(Stored records)
┄┄┄┄┄┄
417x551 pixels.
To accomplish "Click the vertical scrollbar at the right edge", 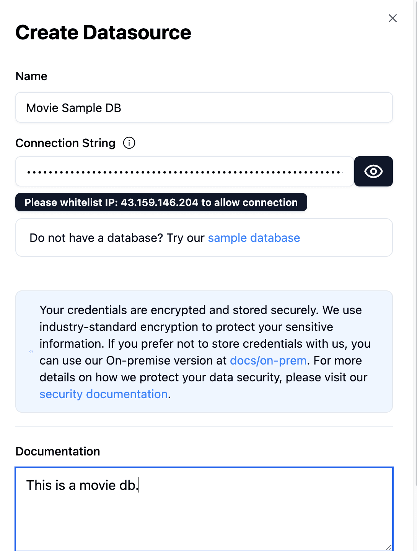I will click(x=415, y=267).

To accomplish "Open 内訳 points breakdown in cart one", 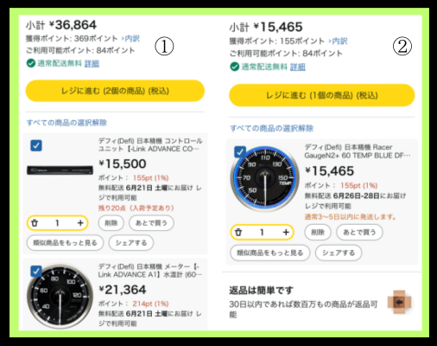I will pyautogui.click(x=131, y=39).
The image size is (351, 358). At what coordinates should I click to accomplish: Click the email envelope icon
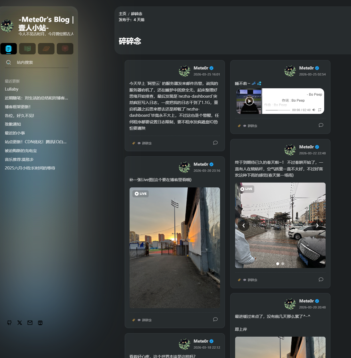(30, 323)
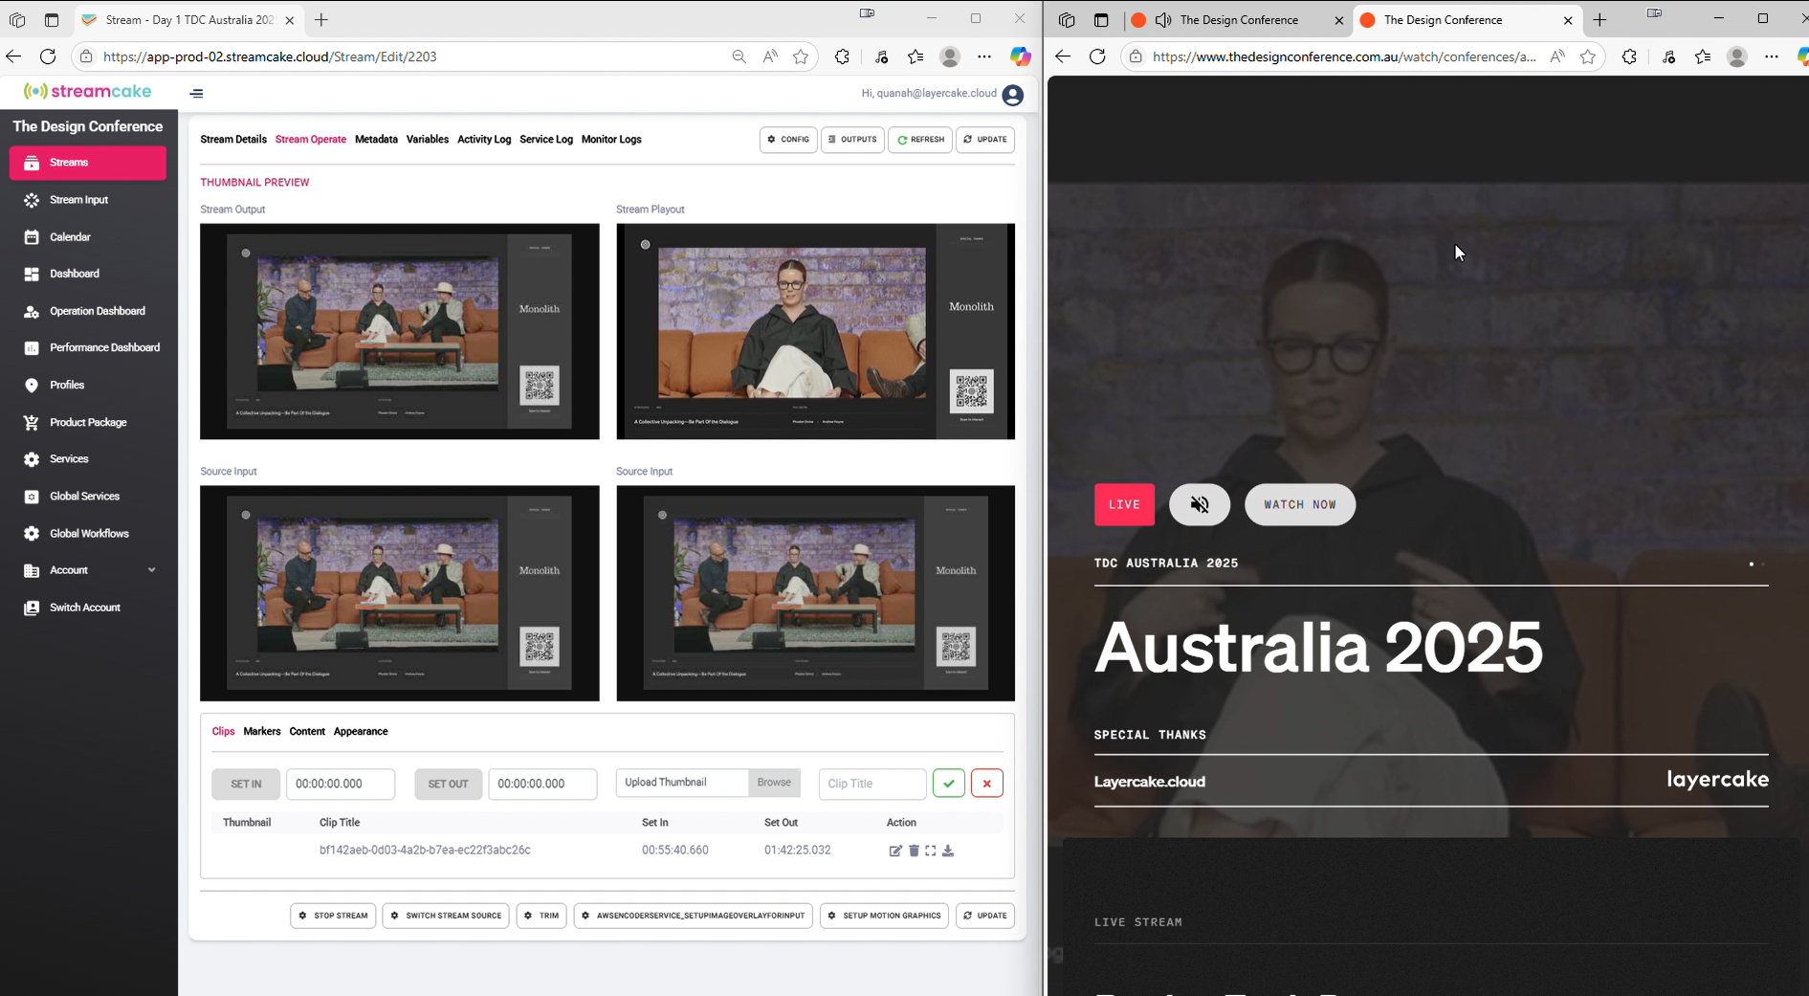1809x996 pixels.
Task: Mute the first Design Conference browser tab
Action: click(x=1163, y=20)
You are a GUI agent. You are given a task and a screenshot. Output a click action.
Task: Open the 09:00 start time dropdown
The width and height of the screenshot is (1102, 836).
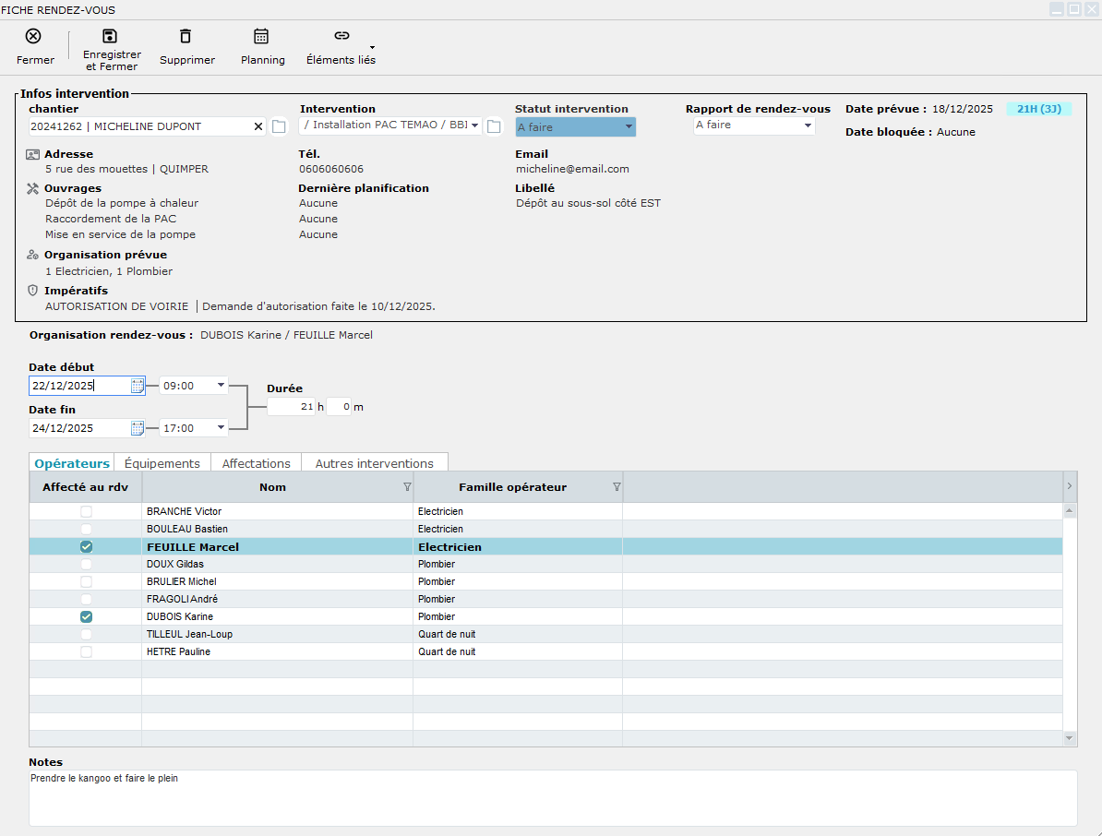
┄┄┄┄┄┄
- _What is required_: Please copy each line of the records above that holds the word "screenshot".

- _Response area_:
You are a GUI agent. You are given a task and a screenshot. Output a click action.
The width and height of the screenshot is (1102, 836).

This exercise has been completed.